A mãe, de costume, nem nada perguntava, na eterna mexida da casa.
Os filhos por ali, de vez, conferindo e não compreendendo o inusitado proceder do pai, daquele dia.
E, assim, foi-se o tempo diário num sem-que-fazer total, menos a mãe, que cuidava de seu igual, indo e vindo, varrendo a casa, arrumando a cozinha, preparando o sustento.
Manhã seguinte, no sempre indiferente da rotina, a mãe levantou-se, fez o café, o pai tomou e, também, os filhos, ali a postos, de olhares vagos e obedientes.

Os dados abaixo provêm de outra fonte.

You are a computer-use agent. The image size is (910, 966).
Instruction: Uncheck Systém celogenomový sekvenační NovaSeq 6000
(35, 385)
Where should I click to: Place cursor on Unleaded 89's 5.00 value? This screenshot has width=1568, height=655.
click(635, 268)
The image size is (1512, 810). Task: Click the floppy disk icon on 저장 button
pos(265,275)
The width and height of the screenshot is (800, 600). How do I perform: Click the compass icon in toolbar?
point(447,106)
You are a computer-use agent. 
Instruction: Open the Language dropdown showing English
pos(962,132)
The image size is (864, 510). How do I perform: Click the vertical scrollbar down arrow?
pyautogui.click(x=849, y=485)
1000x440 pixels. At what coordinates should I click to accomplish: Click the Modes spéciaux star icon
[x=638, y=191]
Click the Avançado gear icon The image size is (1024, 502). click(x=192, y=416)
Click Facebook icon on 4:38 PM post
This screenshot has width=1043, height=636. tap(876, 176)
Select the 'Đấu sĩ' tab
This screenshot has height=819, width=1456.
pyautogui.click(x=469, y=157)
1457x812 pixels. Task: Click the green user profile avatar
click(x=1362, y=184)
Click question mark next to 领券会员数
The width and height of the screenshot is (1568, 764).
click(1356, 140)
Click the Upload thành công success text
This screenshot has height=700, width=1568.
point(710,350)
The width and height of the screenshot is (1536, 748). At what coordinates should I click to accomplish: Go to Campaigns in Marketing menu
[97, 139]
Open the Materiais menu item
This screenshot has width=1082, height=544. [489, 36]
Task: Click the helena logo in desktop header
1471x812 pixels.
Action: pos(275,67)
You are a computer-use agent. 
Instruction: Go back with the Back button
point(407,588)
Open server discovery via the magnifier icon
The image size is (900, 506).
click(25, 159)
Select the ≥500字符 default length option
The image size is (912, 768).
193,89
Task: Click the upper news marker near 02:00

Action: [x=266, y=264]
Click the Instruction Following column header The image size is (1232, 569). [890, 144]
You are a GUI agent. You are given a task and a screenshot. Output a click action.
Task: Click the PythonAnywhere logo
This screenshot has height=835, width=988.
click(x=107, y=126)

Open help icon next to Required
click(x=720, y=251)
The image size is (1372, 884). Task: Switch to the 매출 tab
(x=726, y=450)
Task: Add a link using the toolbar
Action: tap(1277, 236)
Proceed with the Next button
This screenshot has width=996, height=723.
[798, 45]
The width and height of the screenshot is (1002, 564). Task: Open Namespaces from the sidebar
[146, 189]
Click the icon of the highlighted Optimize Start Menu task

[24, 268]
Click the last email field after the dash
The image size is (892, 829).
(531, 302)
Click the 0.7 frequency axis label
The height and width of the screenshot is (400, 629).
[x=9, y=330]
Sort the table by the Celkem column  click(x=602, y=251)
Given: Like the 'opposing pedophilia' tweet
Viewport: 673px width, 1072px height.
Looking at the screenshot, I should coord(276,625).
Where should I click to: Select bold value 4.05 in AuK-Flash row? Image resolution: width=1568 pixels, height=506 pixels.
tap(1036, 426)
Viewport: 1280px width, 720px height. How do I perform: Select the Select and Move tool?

O pai rumou para o cômodo das ferramentas e pegou a enxada. Os filhos, logo atrás, o acompanharam, no gesto rotineiro do caminhar em direção à roça.
E foi aí, então, que a mãe, da porta, ralhou: “Uai, Sebastião, você vai trabalhar numa Sexta-feira Santa?
2 comentários:
Esperei pela prosa e não estava errado. O resgate dessa his(es?)tória, lá dos grotões de Monte Carmelo, prenuncia o que mais, de bom, virá.
P.S.: E que o conta-gotas continue a nos brindar com poesia, contraponto essencial à loucura do dia-a-dia.
Tão pertinho de mim, mas foi por aqui, pelo blog, que suas histórias me encantaram. Continuarei seguindo as cenas dos próximos capítulos. Um beijo, pai.